Nel secondo tempo, se possibile, il Napoli ha alzato ulteriormente il ritmo, schiacciando il Genoa nella sua metà campo. Nonostante il campo reso pesantissimo da scrosci di pioggia tropicale, la banda Mazzarri ci ha provato per tutto il secondo tempo, in ogni modo: manvore avvolgenti ( dopo 5′ Hamsik ha liberato Densi in area di rigore splendidamente ma il centravanti, tutto solo, ha sparato su Amelia in uscita. Errore imperdonabile…), tiri da fuori ( Hamsik, Cigarini, Gargano, Quagliarella ci hanno provato a turno ma nessuno ha trovato il Jolly), tiri di testa ( ad una manciata di minuti dalla fine, Quagliarella ha trovato il tempo giusto ma il suo colpo di testa è finito poco lontanto dall’ incrocio)… Tutto inutile. Per imprecisione, per sfortuna, la gara si è conclusa sullo 0-0.

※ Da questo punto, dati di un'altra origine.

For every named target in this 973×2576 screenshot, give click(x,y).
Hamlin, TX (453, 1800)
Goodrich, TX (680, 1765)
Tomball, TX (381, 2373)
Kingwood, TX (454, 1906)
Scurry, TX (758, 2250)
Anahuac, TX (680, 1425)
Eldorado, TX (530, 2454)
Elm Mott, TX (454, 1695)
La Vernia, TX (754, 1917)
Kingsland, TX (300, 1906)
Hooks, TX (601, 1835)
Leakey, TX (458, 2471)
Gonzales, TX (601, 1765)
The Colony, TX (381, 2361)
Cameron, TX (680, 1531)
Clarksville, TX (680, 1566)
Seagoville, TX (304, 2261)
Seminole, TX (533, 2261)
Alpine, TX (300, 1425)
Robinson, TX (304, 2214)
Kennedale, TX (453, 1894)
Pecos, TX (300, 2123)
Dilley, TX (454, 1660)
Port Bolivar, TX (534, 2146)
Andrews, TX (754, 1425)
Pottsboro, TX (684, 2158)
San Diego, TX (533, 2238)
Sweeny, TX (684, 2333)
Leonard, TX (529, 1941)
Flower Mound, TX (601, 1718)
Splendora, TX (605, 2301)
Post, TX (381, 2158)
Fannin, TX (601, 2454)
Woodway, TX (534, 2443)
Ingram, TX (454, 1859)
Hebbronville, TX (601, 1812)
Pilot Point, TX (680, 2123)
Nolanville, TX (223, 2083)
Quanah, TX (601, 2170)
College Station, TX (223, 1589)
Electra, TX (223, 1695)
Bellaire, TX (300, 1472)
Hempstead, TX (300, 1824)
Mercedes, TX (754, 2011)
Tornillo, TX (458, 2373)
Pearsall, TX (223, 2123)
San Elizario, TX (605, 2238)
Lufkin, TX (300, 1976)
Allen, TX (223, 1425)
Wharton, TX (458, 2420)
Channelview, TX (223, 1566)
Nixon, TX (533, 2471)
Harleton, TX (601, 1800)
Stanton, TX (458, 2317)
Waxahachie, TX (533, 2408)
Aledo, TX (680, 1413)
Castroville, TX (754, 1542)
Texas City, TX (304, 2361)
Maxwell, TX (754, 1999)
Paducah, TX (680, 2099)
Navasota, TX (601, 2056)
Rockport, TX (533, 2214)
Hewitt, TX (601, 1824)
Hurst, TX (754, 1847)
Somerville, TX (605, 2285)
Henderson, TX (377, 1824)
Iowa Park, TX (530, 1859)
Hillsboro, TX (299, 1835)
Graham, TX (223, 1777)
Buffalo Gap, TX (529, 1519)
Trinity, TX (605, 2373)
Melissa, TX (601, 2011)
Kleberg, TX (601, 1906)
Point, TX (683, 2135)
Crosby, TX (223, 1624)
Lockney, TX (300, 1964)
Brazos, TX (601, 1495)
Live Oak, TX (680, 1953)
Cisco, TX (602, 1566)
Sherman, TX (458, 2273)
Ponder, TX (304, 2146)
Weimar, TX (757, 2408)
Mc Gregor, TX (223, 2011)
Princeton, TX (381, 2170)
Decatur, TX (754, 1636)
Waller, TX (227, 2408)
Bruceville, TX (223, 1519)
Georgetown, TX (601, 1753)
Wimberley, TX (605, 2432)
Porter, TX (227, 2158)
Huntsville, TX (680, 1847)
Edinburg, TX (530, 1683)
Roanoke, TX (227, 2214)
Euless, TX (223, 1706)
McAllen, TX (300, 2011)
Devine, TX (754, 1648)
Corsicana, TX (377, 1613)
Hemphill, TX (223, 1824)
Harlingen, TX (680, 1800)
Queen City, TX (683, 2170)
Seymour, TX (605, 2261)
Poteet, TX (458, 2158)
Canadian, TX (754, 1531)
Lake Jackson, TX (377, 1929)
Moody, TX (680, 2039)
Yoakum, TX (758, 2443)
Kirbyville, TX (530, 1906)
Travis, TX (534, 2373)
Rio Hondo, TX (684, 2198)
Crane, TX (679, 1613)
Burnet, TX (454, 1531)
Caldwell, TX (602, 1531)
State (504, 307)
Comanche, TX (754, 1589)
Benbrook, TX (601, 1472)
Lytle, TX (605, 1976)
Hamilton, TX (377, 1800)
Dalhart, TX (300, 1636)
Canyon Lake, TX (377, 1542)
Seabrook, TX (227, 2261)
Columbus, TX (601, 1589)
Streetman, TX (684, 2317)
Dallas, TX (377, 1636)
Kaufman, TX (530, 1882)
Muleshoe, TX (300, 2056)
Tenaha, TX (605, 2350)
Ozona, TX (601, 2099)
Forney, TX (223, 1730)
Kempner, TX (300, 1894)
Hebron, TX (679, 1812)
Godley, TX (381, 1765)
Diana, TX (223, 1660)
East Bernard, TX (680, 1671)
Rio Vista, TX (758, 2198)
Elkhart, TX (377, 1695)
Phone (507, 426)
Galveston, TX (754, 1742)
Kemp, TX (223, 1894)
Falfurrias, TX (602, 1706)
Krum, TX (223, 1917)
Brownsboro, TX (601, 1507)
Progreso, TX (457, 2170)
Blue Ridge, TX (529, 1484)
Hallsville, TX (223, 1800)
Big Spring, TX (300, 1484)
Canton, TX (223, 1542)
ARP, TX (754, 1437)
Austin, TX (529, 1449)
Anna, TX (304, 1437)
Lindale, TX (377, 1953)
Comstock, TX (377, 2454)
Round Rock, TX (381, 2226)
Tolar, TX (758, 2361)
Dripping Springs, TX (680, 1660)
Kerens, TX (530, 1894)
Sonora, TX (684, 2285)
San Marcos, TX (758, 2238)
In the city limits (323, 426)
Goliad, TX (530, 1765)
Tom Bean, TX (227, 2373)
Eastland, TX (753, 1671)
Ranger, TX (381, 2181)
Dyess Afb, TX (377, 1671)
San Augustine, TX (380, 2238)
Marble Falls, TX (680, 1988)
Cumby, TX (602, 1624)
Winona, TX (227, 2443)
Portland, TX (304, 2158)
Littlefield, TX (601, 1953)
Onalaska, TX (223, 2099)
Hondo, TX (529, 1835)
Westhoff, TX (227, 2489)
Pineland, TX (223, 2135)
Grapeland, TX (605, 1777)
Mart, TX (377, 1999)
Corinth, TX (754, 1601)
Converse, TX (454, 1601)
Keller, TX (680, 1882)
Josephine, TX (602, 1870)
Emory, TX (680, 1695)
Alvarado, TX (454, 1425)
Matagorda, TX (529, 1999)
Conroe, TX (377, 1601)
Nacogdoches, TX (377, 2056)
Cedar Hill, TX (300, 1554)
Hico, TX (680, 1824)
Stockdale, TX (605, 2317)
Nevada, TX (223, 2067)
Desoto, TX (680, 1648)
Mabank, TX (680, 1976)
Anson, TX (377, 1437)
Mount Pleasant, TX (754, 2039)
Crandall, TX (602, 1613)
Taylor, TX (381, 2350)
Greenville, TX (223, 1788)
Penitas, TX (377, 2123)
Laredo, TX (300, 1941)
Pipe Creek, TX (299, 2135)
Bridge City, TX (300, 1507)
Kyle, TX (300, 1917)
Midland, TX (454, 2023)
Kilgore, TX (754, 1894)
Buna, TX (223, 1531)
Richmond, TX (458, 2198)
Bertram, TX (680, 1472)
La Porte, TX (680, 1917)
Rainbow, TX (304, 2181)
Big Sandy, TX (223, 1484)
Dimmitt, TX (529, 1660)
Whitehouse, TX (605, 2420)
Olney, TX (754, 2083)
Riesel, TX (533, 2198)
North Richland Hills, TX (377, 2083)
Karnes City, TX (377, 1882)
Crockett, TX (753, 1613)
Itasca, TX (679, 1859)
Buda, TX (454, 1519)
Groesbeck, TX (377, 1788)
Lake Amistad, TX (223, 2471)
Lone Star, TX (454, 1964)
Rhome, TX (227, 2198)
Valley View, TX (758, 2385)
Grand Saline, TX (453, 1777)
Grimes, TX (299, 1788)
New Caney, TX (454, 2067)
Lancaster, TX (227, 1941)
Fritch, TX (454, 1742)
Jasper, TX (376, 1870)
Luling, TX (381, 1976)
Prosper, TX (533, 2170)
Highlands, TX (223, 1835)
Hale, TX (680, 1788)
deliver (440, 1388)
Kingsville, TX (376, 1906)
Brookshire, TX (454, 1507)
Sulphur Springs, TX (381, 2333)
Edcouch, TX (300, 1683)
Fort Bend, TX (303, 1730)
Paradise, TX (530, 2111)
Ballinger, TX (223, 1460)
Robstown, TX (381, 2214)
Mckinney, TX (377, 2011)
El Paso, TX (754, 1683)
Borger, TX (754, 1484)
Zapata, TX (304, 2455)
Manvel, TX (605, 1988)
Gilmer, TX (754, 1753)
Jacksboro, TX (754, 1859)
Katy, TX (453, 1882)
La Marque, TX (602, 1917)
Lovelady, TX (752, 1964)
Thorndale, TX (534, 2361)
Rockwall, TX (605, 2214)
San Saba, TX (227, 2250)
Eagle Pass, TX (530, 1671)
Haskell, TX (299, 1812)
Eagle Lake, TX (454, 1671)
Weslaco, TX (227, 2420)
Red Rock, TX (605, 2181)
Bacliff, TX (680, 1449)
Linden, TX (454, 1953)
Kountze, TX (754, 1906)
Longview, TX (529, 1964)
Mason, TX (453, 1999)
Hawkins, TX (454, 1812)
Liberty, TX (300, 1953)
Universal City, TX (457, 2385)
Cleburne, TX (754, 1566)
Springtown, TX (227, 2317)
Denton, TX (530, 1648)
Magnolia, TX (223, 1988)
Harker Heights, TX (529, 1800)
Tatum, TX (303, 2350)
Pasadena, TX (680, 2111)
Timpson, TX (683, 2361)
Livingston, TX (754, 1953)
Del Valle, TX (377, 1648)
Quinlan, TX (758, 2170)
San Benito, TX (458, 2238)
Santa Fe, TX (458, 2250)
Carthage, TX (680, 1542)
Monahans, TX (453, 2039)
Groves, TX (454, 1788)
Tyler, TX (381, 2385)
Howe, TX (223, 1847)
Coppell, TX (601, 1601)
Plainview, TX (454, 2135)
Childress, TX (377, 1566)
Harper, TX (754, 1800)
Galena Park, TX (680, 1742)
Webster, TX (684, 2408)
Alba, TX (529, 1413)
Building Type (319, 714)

Il Napoli si può comunque consolare con una grande prestazione, l’imbattibilià interna serale mantenuta (41 match consecutivi, 33 vittorie e 8 pareggi), l’imbattibilità della propria porta conservata e l’imbattibilità di Mazzarri in campionato che continua (15 gare consecutive).
Il Napoli conserva anche il quarto posto ed un discreto vantaggio sulle dirette rivali per l’ Europa League. Gli scontri diretti intanto continuano: dopo la trasferta di Udine arriva l’Inter campione d’Italia… Gli esami continuano ma, per il momento, il Napoli è promosso a pieni voti.